Stored records:
- - -

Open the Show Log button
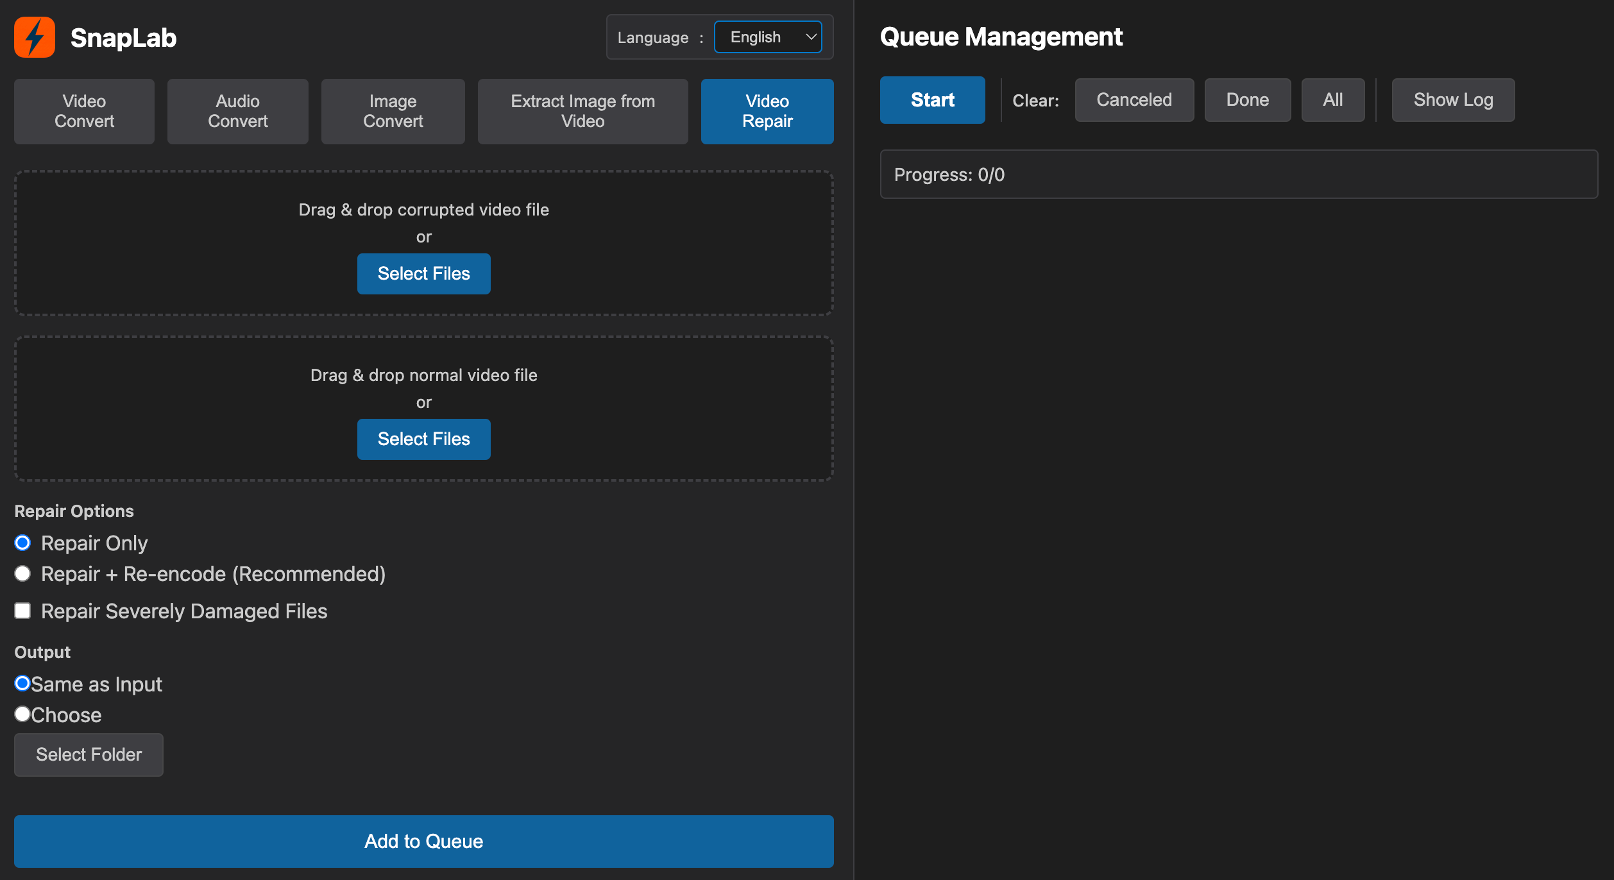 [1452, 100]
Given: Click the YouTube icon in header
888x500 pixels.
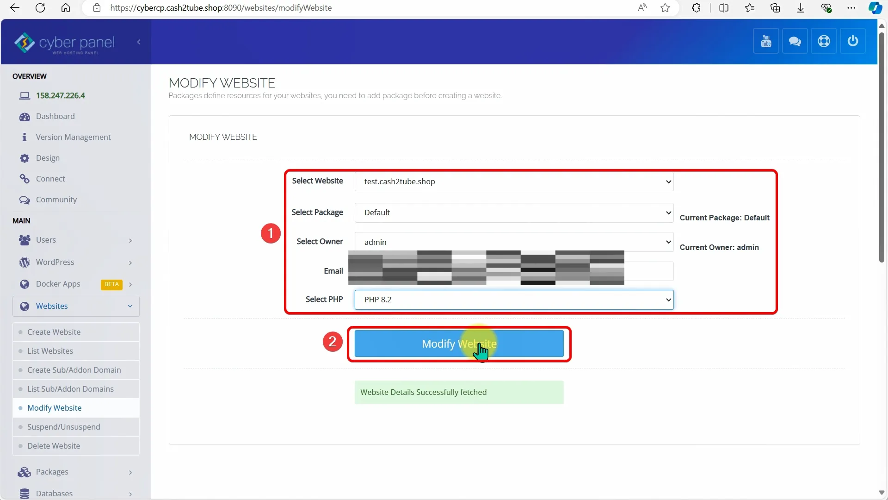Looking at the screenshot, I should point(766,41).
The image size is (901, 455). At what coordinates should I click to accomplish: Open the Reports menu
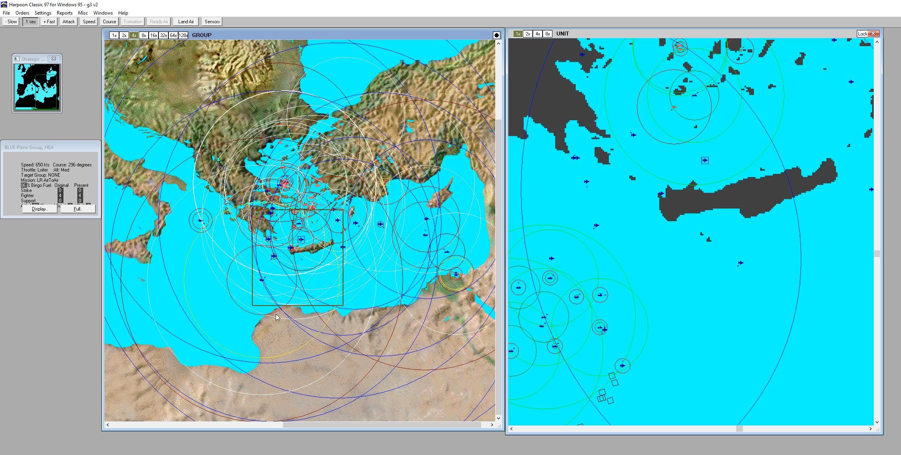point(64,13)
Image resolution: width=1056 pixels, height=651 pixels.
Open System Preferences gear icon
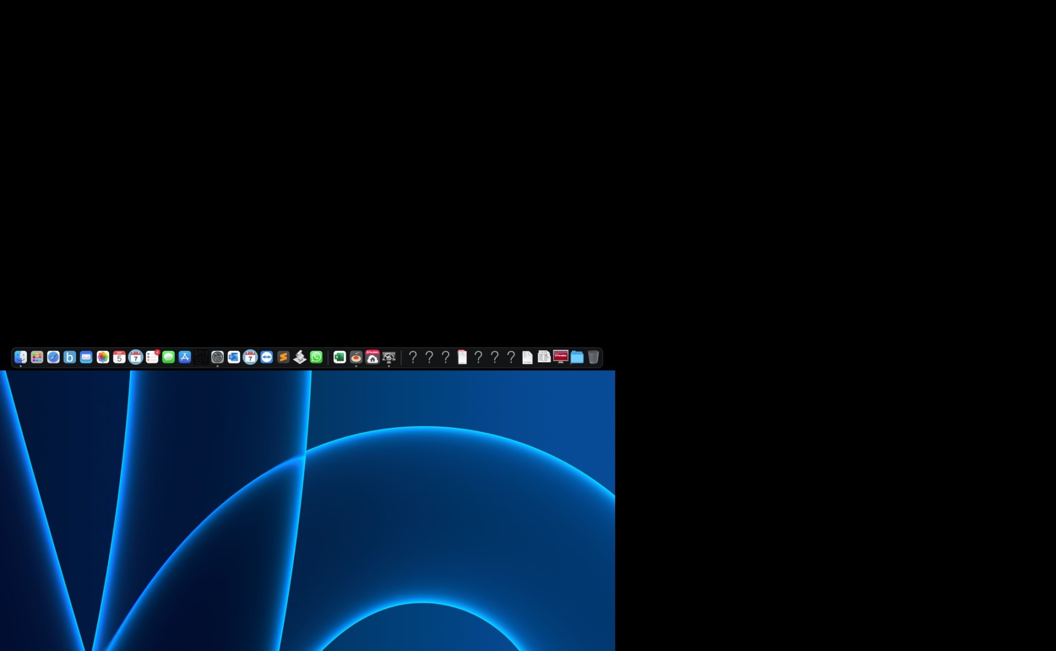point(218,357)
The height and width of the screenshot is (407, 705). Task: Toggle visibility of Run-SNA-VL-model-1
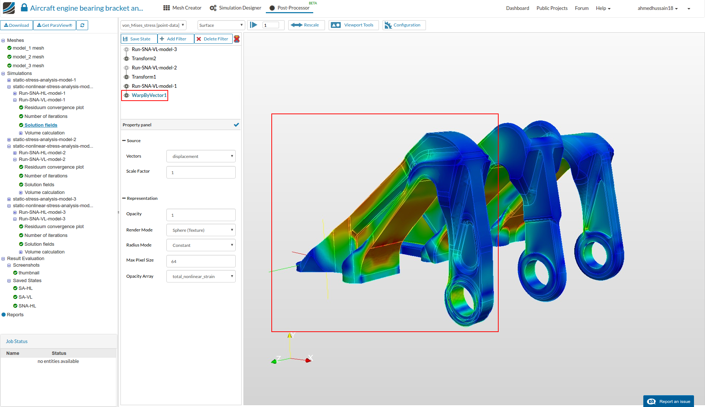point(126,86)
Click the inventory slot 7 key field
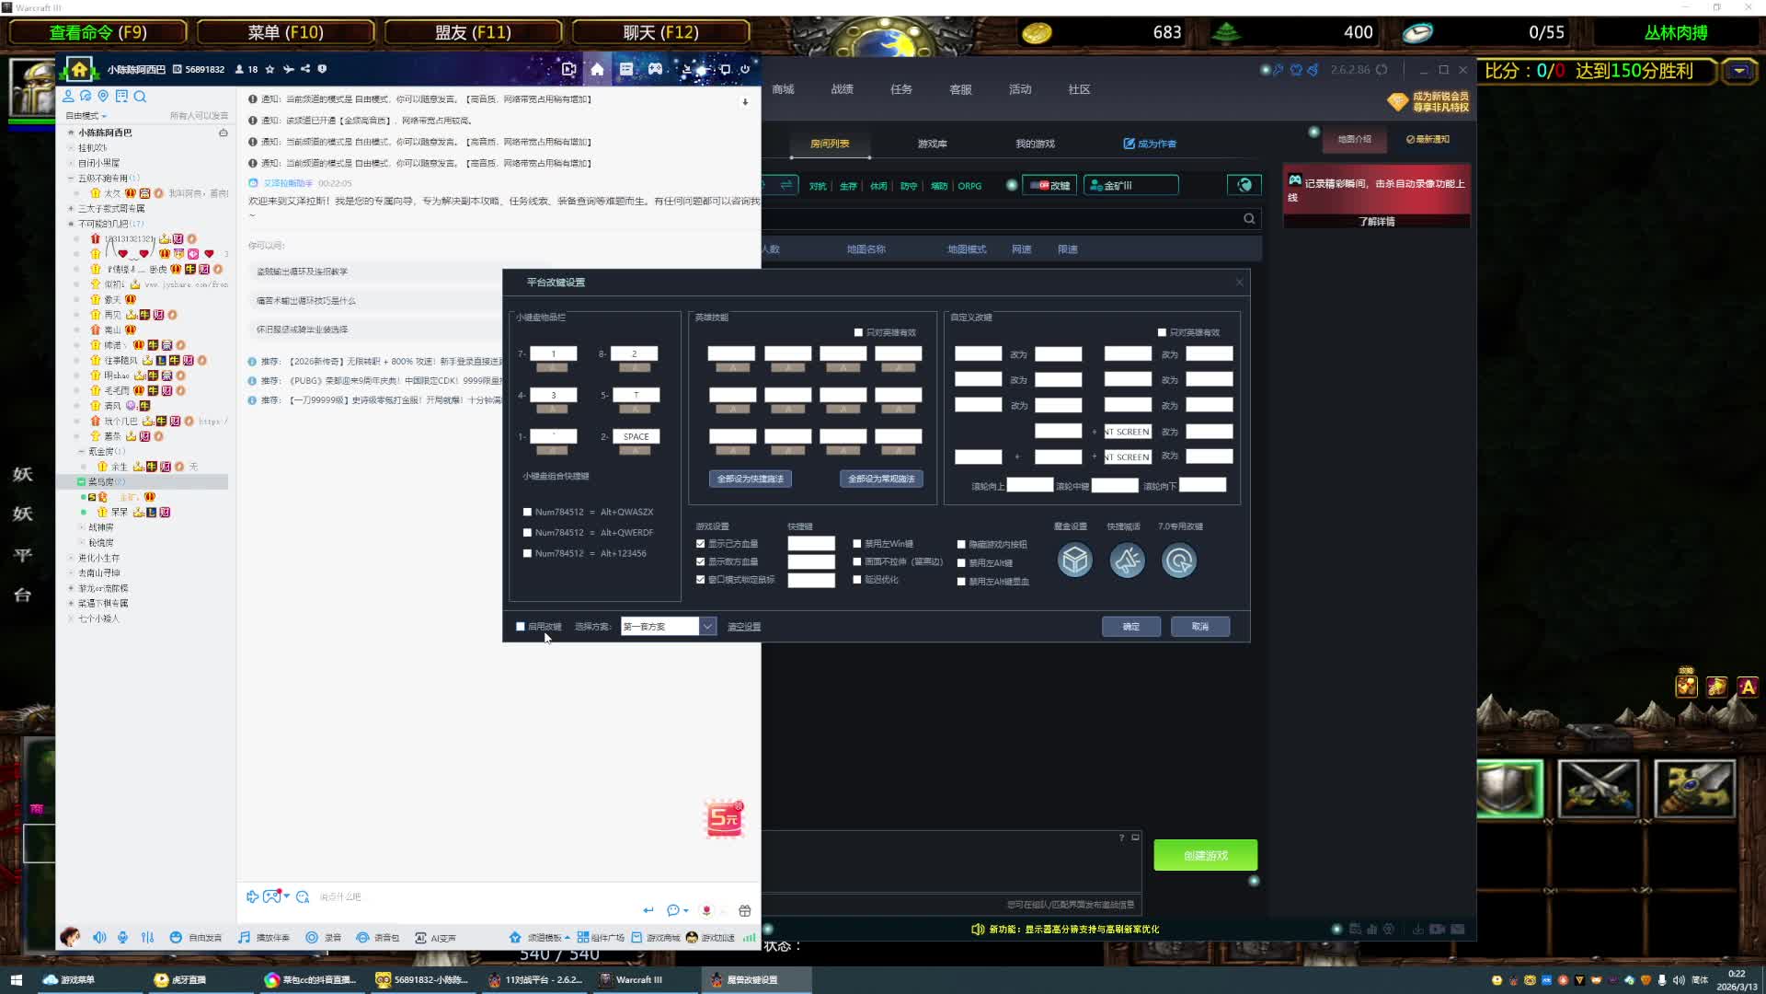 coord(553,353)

- - -

→ **Work request**
Begin at the line containing "The height and" and transcribe exactly every line through the end of the records, both ends included, leaving the pictures out.

→ **Task result**
The height and width of the screenshot is (407, 705). Task: Toggle visibility of Run-SNA-VL-model-1
point(126,86)
Click the inventory slot 7 key field
 coord(553,353)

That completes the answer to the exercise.